Target position rows
....

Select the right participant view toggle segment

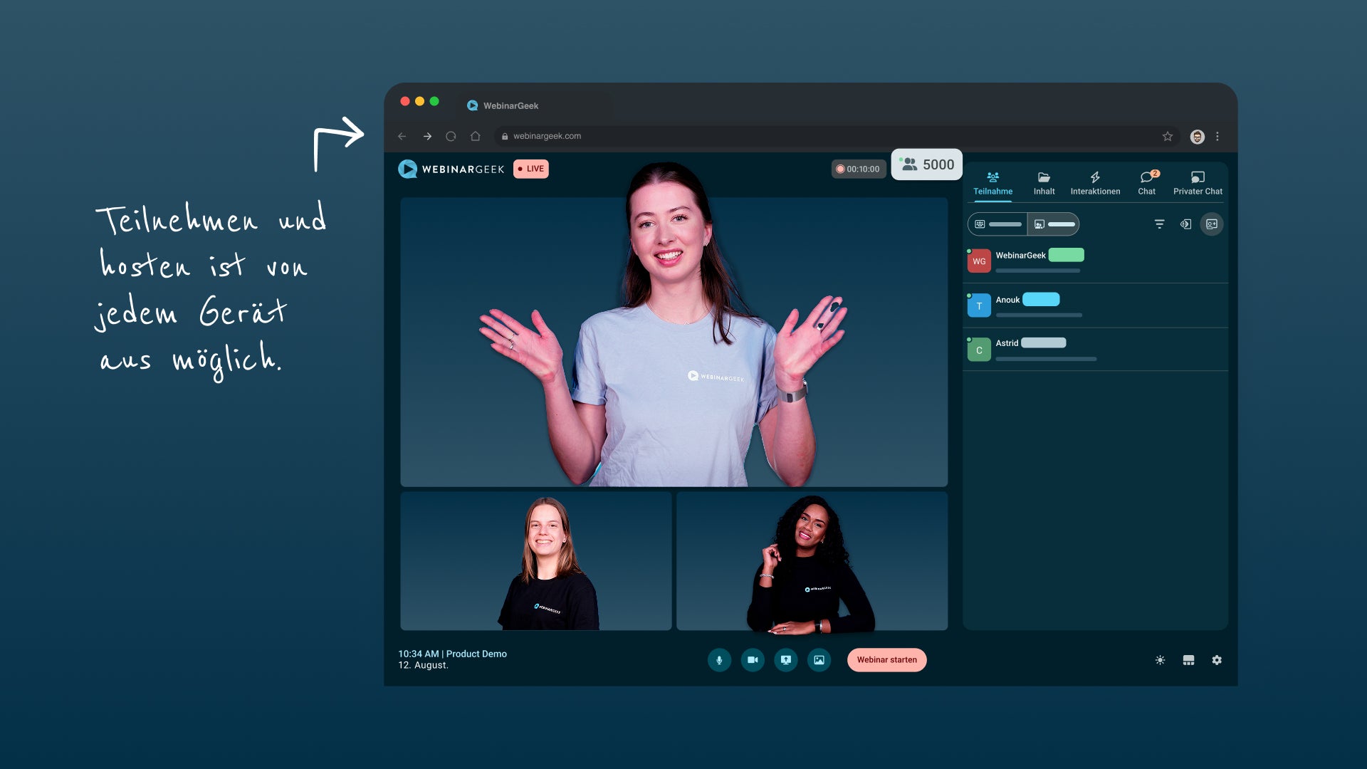coord(1054,224)
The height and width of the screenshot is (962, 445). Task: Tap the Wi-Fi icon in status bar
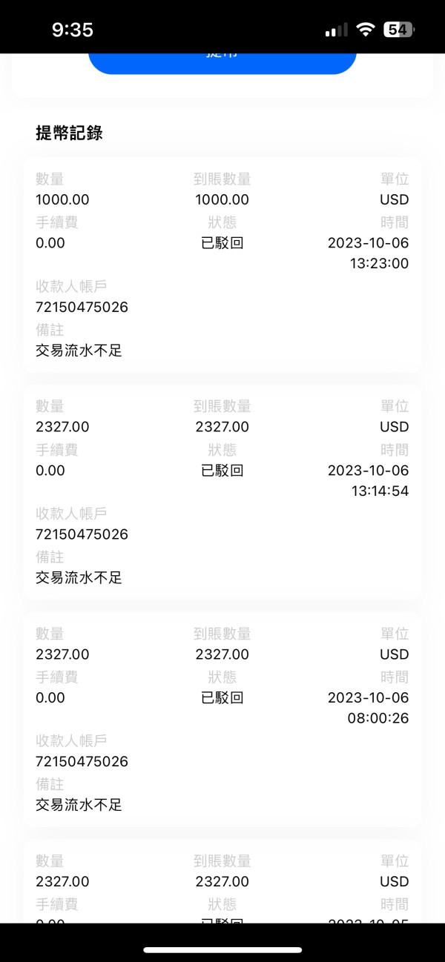click(365, 30)
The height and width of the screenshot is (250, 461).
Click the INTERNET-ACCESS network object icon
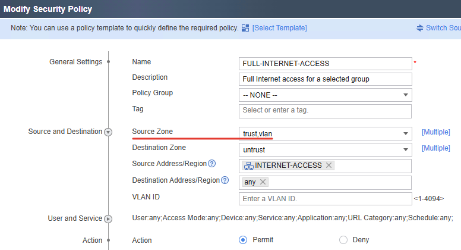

....

Can you give everything from the line containing "The height and width of the screenshot is (250, 461)." down to the end of the rows again, switching "icon" to "symbol" and leaving all else unchanged? Leave the pictures out.

Written solution -
The height and width of the screenshot is (250, 461).
Click the INTERNET-ACCESS network object symbol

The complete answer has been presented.